Introduction to the blood coagulation cascade and cloning of blood coagulation factors

The coagulation cascade that occurs in mammalian plasma involves a large number of plasma proteins that participate in a stepwise manner and eventually give rise to the formation of thrombin. This enzyme then converts fibrinogen to an insoluble fibrin clot. This series of reactions involves a number of glycoproteins that particupate as enzymes as well as cofactors. These proteins that circulate in the blood in a precursor or zymogen form are multifunctional proteins that share many common segments or domains. One group includes the vitamin K-dependent glycoproteins (prothrombin, factor IX, factor X, and protein C) that show considerable homology in both their amino acid sequences and their gene structures.
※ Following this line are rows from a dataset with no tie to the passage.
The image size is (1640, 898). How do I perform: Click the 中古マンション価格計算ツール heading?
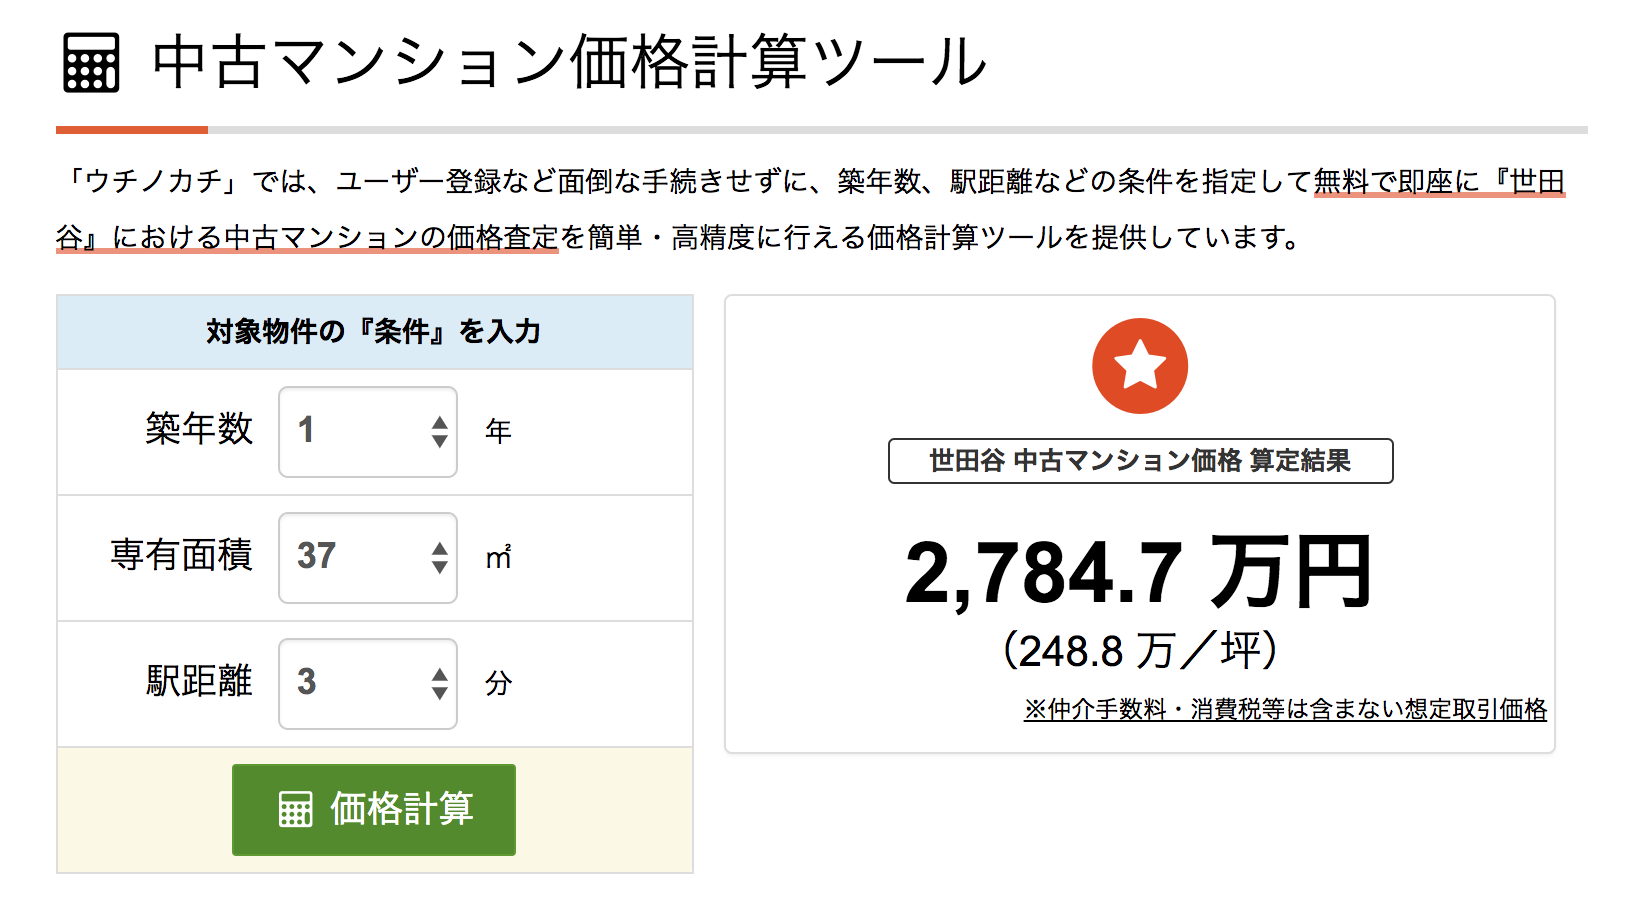[569, 62]
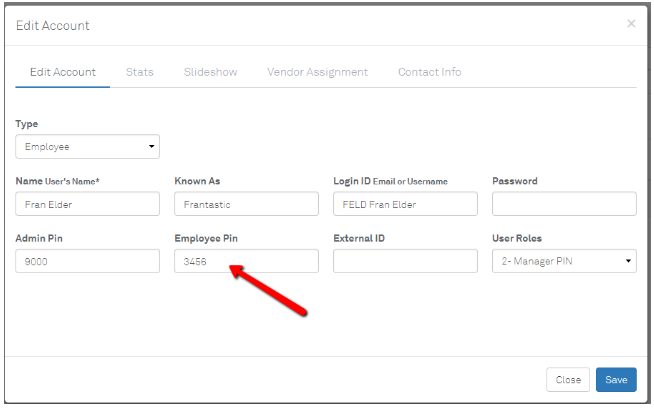The width and height of the screenshot is (654, 409).
Task: Focus the empty External ID field
Action: coord(405,261)
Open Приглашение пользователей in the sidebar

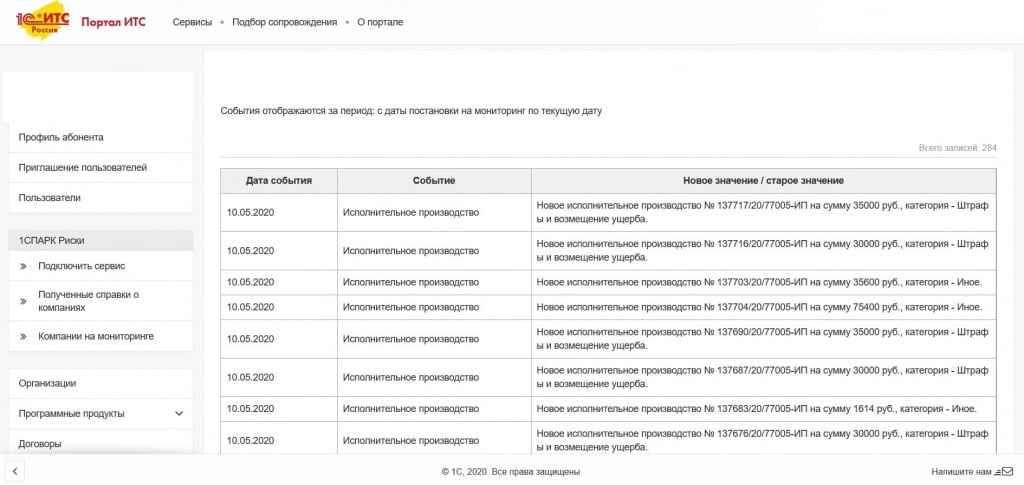(x=83, y=167)
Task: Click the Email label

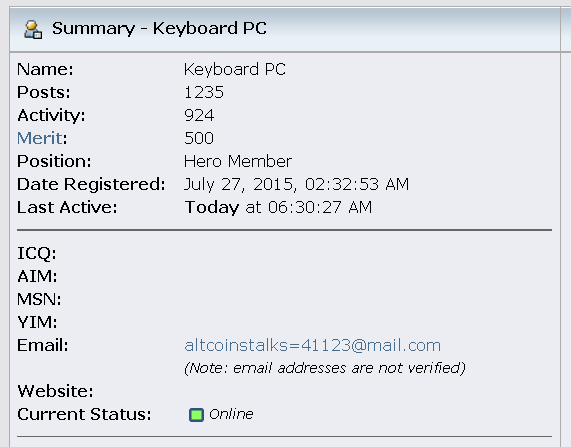Action: coord(43,345)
The proteins that participate in the contact or early phase of the blood coagulation cascade include plasma prekallikrein, factor XII, and factor IX. The amino-terminal regions of both factor XI and plasma prekallikrein contain four tandem repeats of about 90 amino acids, and these tandem repeats show considerable amino acid sequence homology. Factor XII contains four different domains in the amino-terminai region of the protein, including a kringle structure, two growth factor domains, and type I and type II finger domains. The finger domains were first identified in fibronectin. The carboxyl-terminal portion of plasma prekallikrein, factor XII, and factor XI contains the serine or protease portion of the molecule. These various plasma proteins that share common domains appear to have evolved by gene shuffling that may have, in some cases, involved introns.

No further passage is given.